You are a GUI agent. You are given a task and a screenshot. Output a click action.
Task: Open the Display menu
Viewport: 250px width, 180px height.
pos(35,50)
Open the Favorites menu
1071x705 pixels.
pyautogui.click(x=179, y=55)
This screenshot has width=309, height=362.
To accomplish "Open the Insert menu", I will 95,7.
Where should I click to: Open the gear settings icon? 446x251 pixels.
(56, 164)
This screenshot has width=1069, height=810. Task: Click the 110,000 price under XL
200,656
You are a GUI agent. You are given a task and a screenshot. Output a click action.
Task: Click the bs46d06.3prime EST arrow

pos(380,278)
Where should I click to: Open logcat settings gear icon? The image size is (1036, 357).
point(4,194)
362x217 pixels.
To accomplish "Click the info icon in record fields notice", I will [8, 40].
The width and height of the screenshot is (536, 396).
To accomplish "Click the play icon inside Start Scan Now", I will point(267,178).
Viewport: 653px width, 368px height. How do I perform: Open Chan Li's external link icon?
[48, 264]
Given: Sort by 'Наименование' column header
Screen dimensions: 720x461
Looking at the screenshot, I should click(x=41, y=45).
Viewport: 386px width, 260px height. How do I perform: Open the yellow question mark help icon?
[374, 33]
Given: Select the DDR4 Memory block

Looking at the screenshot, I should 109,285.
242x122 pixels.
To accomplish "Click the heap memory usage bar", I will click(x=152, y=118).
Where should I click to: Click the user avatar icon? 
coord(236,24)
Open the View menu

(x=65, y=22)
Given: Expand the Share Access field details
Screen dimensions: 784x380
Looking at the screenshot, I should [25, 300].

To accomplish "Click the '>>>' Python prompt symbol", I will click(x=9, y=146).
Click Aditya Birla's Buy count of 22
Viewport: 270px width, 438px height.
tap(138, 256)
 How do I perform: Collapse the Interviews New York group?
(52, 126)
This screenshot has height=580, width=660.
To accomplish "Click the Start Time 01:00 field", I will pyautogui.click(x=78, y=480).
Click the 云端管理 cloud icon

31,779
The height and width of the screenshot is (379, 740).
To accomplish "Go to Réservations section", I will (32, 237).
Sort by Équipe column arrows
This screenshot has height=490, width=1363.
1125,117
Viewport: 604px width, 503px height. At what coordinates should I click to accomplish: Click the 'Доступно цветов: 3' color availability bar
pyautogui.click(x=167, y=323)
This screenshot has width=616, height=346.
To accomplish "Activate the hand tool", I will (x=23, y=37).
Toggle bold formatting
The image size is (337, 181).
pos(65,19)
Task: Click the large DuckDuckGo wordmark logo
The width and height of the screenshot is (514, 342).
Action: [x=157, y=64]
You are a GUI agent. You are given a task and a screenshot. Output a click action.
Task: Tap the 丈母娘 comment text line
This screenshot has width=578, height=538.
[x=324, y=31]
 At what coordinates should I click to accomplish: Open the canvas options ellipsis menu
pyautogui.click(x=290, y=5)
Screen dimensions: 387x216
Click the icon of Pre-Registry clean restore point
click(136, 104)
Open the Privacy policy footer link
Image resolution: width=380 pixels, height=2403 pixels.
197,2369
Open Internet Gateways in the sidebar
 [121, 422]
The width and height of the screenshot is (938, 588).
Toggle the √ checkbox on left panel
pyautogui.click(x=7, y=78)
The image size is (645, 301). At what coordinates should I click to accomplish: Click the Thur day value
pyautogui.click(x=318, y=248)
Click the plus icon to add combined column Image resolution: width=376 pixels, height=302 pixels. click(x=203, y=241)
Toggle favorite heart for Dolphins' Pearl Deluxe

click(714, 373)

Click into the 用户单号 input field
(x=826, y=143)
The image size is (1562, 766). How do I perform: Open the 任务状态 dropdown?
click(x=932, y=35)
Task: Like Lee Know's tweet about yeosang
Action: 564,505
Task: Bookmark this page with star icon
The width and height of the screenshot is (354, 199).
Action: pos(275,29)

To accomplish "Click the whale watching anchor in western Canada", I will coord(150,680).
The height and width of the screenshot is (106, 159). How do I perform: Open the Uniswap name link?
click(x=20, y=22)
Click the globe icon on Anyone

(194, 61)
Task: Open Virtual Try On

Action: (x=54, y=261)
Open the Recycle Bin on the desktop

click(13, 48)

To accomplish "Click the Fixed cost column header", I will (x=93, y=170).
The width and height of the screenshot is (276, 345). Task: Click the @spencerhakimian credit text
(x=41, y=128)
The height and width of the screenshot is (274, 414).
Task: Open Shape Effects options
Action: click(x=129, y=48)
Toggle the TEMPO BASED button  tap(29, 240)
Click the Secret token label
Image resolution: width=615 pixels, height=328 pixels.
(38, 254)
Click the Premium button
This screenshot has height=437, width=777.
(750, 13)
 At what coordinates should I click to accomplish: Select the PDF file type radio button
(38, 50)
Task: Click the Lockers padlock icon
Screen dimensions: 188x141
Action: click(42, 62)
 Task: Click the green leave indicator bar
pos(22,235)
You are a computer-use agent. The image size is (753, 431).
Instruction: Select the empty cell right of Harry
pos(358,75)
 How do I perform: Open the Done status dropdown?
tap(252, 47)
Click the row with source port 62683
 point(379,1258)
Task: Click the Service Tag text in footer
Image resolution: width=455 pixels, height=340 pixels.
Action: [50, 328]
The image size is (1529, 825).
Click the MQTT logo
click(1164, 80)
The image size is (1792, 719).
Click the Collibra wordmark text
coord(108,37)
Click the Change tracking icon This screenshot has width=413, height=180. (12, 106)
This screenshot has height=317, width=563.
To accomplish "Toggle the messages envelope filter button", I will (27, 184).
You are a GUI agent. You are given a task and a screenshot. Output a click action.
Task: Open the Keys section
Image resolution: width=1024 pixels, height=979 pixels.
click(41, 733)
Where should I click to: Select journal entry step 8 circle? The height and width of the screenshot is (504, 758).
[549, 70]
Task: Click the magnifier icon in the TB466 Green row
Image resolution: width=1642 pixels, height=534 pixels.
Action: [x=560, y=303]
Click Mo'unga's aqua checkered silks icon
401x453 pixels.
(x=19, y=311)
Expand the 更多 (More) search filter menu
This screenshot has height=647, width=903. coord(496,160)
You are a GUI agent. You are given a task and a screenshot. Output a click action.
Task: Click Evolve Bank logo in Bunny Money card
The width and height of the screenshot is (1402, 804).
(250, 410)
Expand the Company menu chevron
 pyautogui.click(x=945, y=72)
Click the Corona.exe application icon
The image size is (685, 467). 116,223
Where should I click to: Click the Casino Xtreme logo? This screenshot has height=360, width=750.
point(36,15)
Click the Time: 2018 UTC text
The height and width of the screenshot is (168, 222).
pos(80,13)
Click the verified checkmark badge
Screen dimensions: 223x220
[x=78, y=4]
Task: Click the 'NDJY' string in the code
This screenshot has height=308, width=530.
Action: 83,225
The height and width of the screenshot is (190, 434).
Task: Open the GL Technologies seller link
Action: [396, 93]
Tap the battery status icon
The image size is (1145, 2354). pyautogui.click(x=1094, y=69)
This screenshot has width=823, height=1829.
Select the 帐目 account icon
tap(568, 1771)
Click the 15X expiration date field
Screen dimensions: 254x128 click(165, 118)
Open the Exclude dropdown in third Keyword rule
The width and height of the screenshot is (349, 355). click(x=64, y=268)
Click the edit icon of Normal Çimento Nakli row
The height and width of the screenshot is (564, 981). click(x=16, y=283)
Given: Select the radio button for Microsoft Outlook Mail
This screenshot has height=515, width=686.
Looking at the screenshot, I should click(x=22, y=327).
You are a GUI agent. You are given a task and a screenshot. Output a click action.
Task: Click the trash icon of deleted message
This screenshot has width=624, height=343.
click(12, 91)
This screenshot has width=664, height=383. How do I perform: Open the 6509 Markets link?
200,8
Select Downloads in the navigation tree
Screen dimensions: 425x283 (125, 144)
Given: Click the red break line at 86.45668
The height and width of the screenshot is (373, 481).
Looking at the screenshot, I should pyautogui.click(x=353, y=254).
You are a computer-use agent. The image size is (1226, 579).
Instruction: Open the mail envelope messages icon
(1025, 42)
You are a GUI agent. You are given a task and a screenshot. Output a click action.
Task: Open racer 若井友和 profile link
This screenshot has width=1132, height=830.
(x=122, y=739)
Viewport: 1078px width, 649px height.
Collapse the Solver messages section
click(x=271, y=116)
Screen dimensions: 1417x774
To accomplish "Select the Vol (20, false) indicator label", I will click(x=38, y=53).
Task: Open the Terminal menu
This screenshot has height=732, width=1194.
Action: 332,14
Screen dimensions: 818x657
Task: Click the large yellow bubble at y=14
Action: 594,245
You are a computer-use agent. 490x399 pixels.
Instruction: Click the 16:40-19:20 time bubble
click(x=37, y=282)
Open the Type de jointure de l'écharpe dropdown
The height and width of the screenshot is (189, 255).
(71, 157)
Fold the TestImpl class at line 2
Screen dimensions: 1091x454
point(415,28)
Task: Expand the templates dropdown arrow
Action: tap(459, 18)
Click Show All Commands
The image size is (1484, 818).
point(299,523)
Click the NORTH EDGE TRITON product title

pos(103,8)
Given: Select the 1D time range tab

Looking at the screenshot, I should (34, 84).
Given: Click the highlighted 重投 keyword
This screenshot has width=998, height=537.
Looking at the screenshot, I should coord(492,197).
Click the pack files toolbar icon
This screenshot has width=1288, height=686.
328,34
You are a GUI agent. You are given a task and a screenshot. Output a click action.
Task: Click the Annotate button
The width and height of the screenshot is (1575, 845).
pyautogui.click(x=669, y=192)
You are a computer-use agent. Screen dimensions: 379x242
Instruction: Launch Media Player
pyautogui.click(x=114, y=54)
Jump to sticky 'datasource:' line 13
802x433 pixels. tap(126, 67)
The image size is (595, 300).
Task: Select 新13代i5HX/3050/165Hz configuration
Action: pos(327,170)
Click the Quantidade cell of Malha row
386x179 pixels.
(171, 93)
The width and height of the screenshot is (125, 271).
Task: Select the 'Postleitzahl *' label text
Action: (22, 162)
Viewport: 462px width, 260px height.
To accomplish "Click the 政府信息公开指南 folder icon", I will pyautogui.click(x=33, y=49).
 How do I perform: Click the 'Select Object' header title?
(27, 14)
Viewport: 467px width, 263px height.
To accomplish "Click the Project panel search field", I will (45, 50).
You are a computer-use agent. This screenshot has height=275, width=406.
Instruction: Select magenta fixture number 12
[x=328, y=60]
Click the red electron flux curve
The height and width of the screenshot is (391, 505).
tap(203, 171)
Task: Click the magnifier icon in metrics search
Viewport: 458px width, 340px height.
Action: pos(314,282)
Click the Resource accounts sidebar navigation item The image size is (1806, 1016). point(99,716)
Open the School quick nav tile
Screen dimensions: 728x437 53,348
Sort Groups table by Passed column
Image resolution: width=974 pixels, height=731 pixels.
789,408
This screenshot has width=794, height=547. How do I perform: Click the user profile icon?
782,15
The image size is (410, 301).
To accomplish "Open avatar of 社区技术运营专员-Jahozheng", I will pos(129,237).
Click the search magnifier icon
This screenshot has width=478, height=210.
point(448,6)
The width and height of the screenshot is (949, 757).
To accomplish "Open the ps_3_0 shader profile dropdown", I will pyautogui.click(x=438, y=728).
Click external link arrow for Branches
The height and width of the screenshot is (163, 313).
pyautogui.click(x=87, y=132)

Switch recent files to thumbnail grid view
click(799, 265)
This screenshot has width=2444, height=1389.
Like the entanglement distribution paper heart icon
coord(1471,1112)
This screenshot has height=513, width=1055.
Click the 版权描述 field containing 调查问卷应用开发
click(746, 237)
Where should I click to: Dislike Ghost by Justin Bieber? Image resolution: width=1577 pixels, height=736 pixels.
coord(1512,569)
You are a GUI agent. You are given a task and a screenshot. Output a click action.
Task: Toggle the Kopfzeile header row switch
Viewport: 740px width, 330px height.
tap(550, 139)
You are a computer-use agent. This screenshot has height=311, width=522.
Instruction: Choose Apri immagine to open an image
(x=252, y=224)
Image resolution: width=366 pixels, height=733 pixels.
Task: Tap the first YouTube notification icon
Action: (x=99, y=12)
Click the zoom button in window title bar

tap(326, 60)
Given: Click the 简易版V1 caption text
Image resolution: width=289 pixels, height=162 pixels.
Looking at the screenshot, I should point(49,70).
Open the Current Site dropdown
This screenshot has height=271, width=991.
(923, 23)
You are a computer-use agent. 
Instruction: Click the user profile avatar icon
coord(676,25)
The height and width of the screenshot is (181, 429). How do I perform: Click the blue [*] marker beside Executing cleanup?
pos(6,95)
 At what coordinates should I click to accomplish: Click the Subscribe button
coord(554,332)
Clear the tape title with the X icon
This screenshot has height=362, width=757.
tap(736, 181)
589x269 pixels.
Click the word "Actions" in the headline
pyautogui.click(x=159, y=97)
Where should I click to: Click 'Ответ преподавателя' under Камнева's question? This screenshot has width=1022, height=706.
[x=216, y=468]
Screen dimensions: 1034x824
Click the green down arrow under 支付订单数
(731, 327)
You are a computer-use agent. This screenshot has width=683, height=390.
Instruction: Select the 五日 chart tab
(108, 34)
* * *
Exercise >> Return, word for word, the lines of the data above from the line with "The width and height of the screenshot is (276, 345)." through the line with "Task: Open the Keys section", inclusive.

Task answer >>
The width and height of the screenshot is (276, 345). Task: Click the @spencerhakimian credit text
(x=41, y=128)
The height and width of the screenshot is (274, 414).
Task: Open Shape Effects options
Action: click(x=129, y=48)
Toggle the TEMPO BASED button  tap(29, 240)
Click the Secret token label
Image resolution: width=615 pixels, height=328 pixels.
(38, 254)
Click the Premium button
This screenshot has height=437, width=777.
(750, 13)
 At what coordinates should I click to accomplish: Select the PDF file type radio button
(38, 50)
Task: Click the Lockers padlock icon
Screen dimensions: 188x141
Action: click(42, 62)
 Task: Click the green leave indicator bar
pos(22,235)
You are a computer-use agent. The image size is (753, 431).
Instruction: Select the empty cell right of Harry
pos(358,75)
 How do I perform: Open the Done status dropdown?
tap(252, 47)
Click the row with source port 62683
 point(379,1258)
Task: Click the Service Tag text in footer
Image resolution: width=455 pixels, height=340 pixels.
Action: [50, 328]
The image size is (1529, 825).
Click the MQTT logo
click(1164, 80)
The image size is (1792, 719).
Click the Collibra wordmark text
coord(108,37)
Click the Change tracking icon This screenshot has width=413, height=180. (12, 106)
This screenshot has height=317, width=563.
To accomplish "Toggle the messages envelope filter button", I will (27, 184).
You are a GUI agent. You are given a task and a screenshot. Output a click action.
Task: Open the Keys section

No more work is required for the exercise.